Andy Serkis plays Alfred Pennyworth in The Batman.Jonathan Olley/Warner Bros. Pictures via AP
Every generation, goes the traditional Hollywood saying, gets the Batman that it deserves. Some generations even get several different ones to choose from (this year, we can pick from Robert Pattinson, Ben Affleck and Michael Keaton). But what about the man behind the Bat? How do you bring new life to the role of dutiful butler Alfred, who has already been interpreted by Michael Gough (befuddled), Michael Caine (stiff upper lip), Jeremy Irons (exasperated), and Jack Bannon (kick-butt action hero)?
This was the challenge facing Andy Serkis when he joined The Batman, Matt Reeves’s intense, almost horror-film take on the caped crusader. Responsible for finding a new angle into Alfred, Serkis delivers a fiercely loyal Wayne family lieutenant, his devotion to Bruce undeniable. But repositioning Alfred for a new audience wasn’t Serkis’s only challenge: while filming The Batman, the actor best known to some as Gollum and others as Caesar the Ape was also handling post-production of his own comic-book movie, Venom: Let There Be Carnage.
Ahead of The Batman’s release in theatres March 4, Serkis spoke with The Globe and Mail about families, fans and the price of Pennyworth.
The Batman marks your third film with director Matt Reeves, after your two Planet of the Apes films. How has the relationship evolved?
Matt is one of the most exceptional directors around, but more importantly we became close friends. We’re both fathers, family men, but we’re also searching for similar things as filmmakers. There is an emotional underpinning to the worlds that he creates that I’m interested in exploring. We connect on many levels.
In a Batman film, the juiciest roles are the villains. Yet you make a meal out of Alfred here. Did you have a determination to elevate this traditionally straight-man role?
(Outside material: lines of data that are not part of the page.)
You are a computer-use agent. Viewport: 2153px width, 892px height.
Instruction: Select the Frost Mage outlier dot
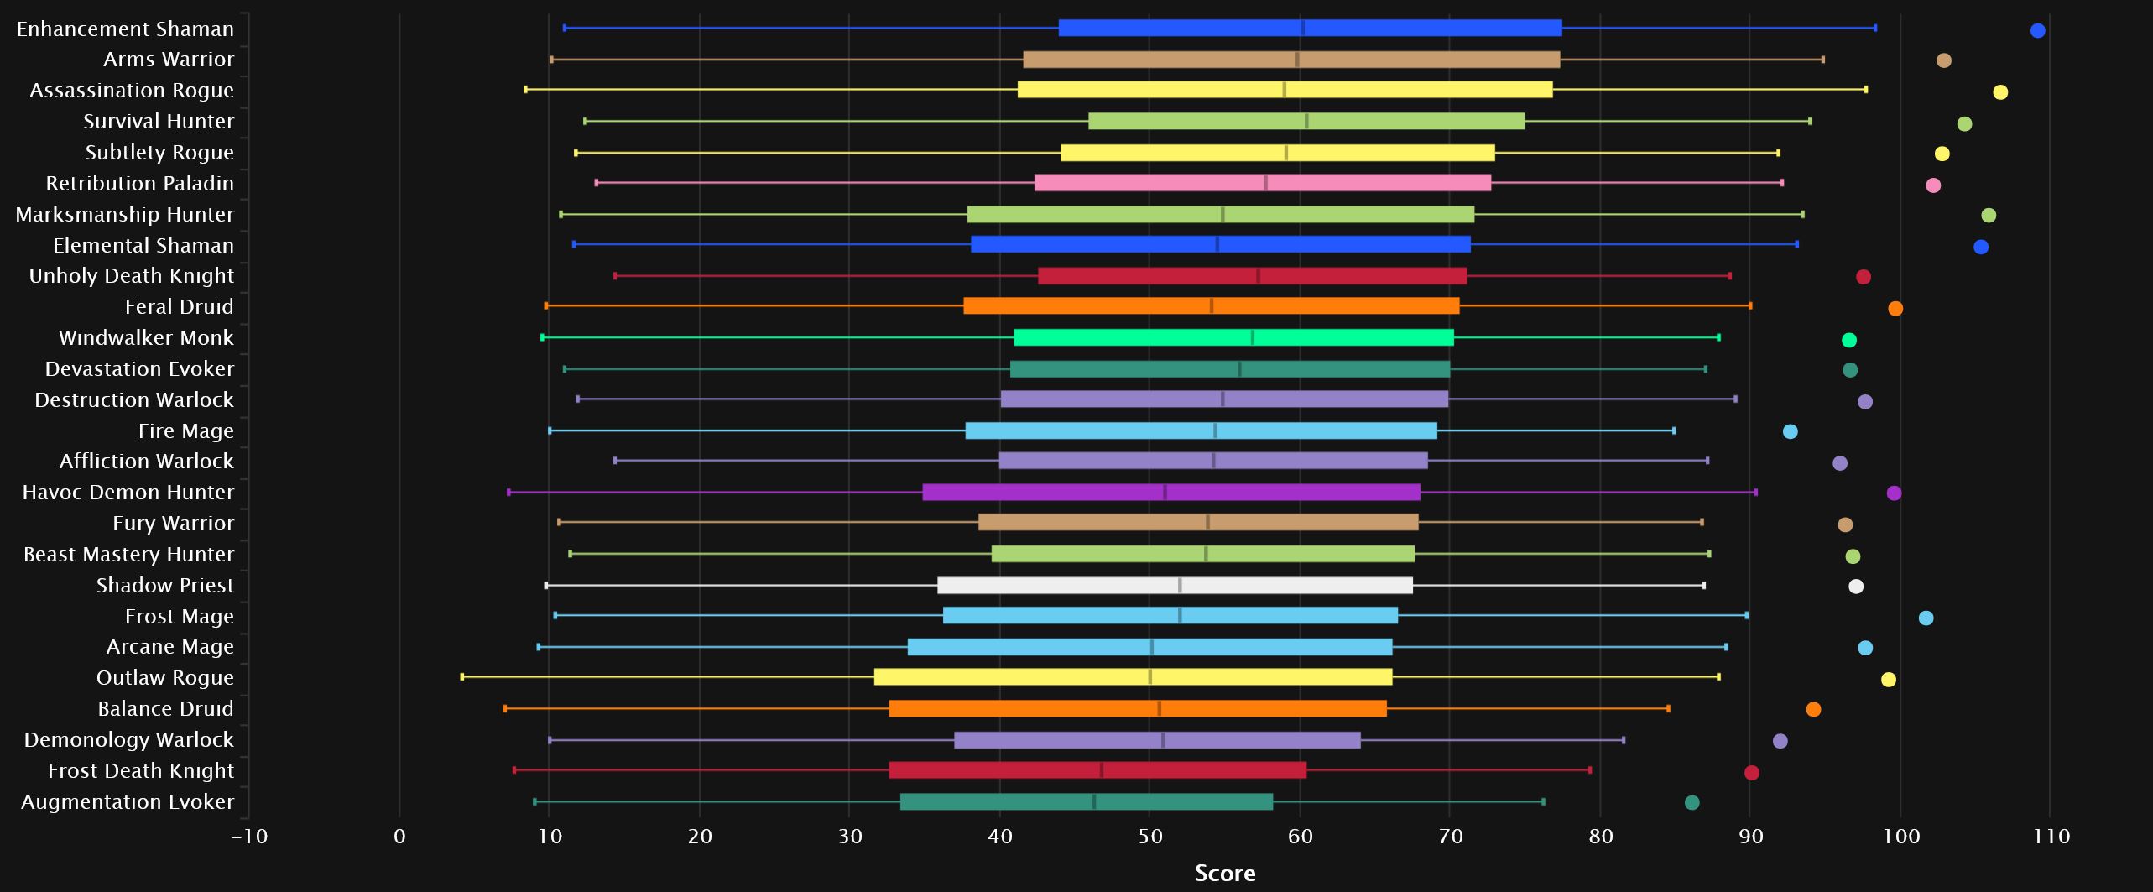(1926, 618)
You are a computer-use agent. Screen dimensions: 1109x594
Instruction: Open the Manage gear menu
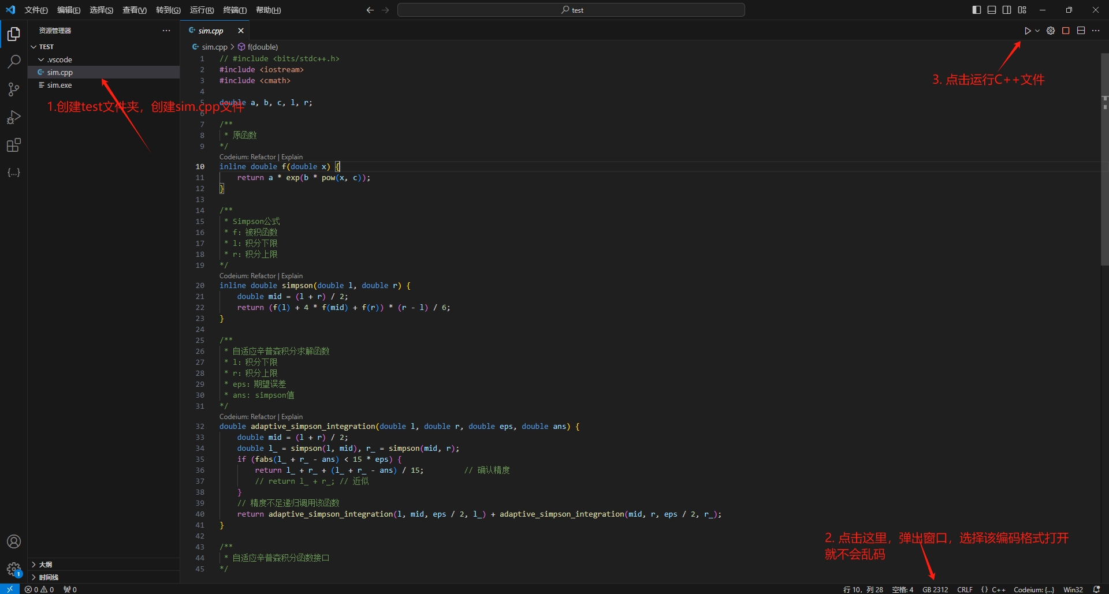[14, 569]
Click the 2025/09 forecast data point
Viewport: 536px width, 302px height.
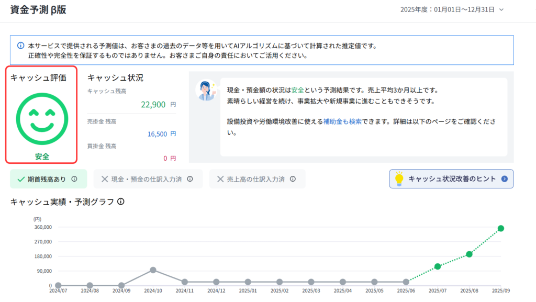click(501, 228)
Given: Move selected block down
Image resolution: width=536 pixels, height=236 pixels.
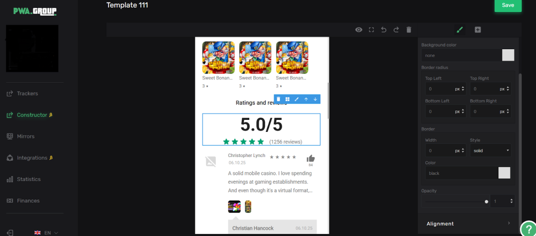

It goes back to the emotional underpinning of the characters, which is what Matt started to talk to me about during post-production on War for the Planet of the Apes. Bruce is not a fully formed Batman here – he’s still in the nascent stages of creating this vengeance-seeking character. So you have a Bruce pushing back at Alfred, which creates this tragic tension. It’s a mentorship and leadership role, but one that’s poignant and complex. That twisted relationship made it appealing.
When working as an actor on someone else’s movie, how do you separate that director side of yourself?
I was in post-production on [Venom: Let There Be Carnage] whilst shooting this, and there is something so wonderful in parking one project whilst you’re in the realm of playing a character in another. I love that change. When I’m acting, I hang up and absolve myself of any director-ness. I’m putting it aside while focusing on the character, which is a wonderful thing.
Venom and The Batman are two very different takes on the dominant genre of our time …
I like them both, though. What we tried to do with Venom is, while it’s a roller-coaster ride and fast-paced, underpin it with real stakes. You still have to believe and care about the characters, no matter how crazy and cartoonish it was. Then there’s this darkness, this weight, with the atmosphere of Gotham that Matt created, which is so all-consuming. I love the challenges that those extremes give you.
You’ve worked on many high-profile projects with devoted fandoms. But The Batman might be the most intense, with fans hungry for any secret that might spill out during filming. What stressors does that put on you as an actor, even when you’re promoting other work, like Venom?
That’s the difficult moment, when you’re doing press for other things and people are like, “What about Batman? What about Batman???” That’s been going on for a long time now. The main thing is that you don’t want to spoil it for people. We live in a world where everything is so overexplained, so you want to keep the mystery. I don’t even like watching trailers.
The Batman was one of the first films that got upended by COVID. How challenging a shoot was it?
It was also because I was working on Venom remotely with my entire team spread across the planet. My editor was in L.A., we were in London, I didn’t meet [Venom composer Marco Beltrami] once in the flesh. And then setting up to shoot The Batman under COVID protocols, this was in the early days of testing and masks, we didn’t know what was going on! But the film industry quickly found a way of making a working day possible. We’re not essential workers by any stretch, but people need stories. They rely on them to get them through the day.